▶ _TASK TO COMPLETE_
Line by line, print the records exactly, and keep images out of the copy.

[Dataset entries]

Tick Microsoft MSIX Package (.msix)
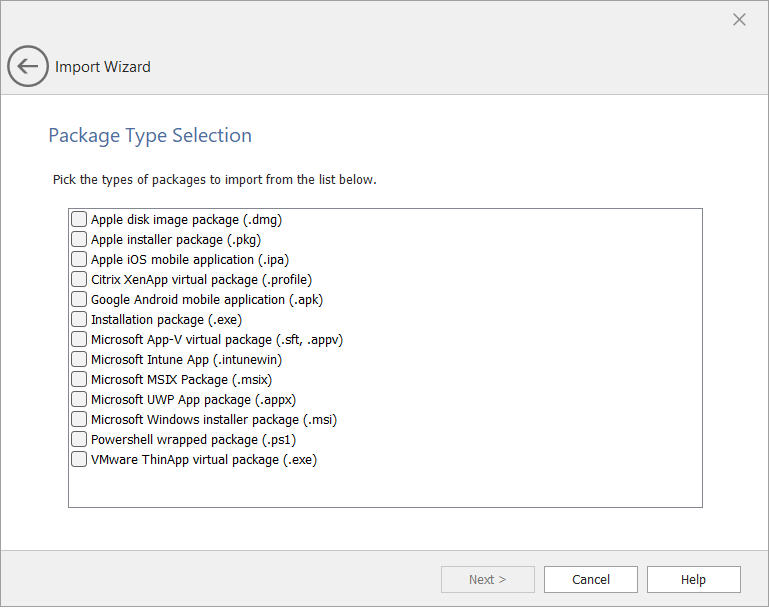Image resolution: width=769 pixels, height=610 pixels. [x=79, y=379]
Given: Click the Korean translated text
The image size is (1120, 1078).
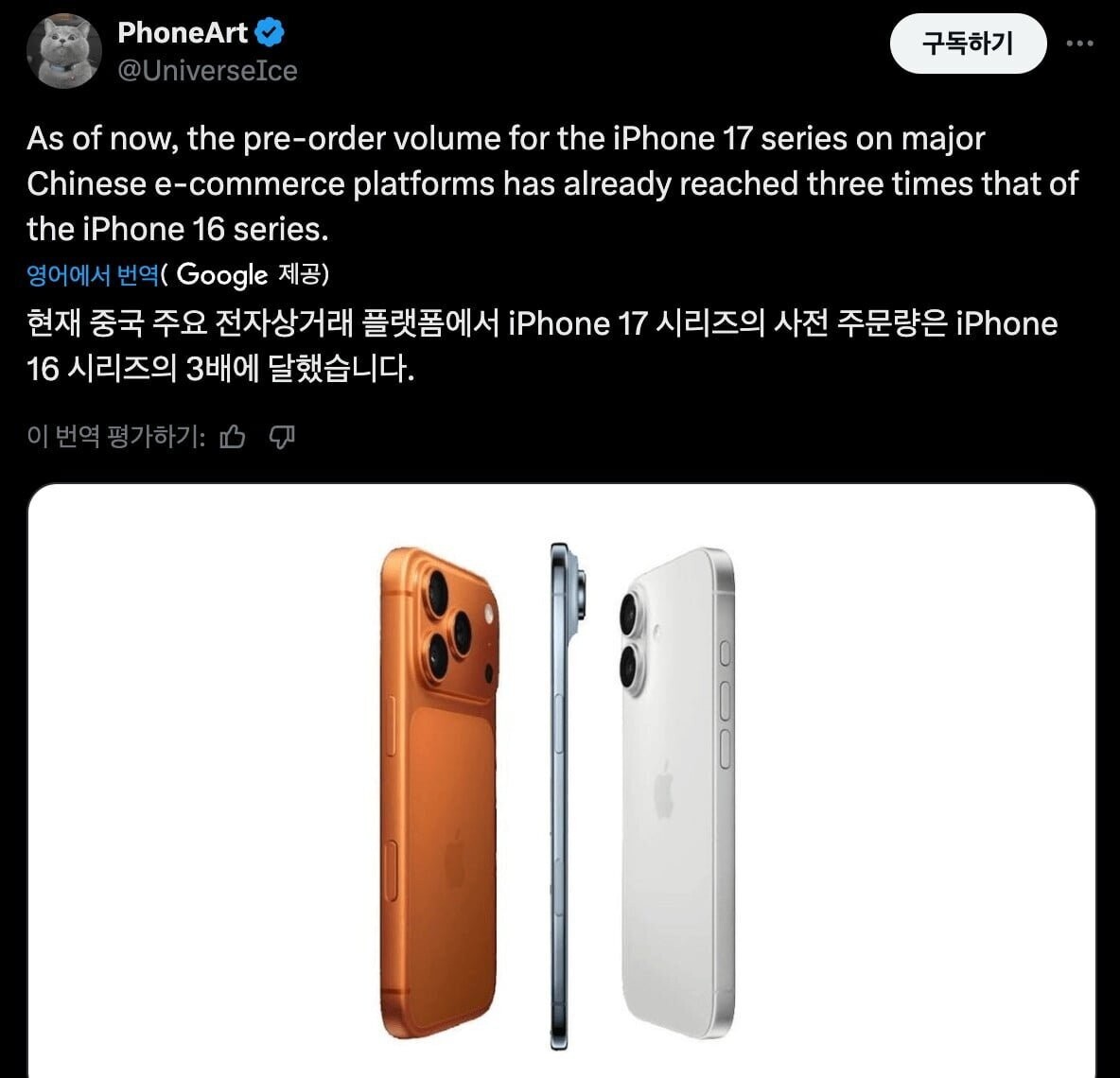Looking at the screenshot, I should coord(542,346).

▶ _ANSWER TO THIS EXERCISE_
Tick Microsoft MSIX Package (.msix)
Image resolution: width=769 pixels, height=610 pixels. [x=79, y=379]
Given: Click the Korean translated text
The image size is (1120, 1078).
Looking at the screenshot, I should coord(542,346).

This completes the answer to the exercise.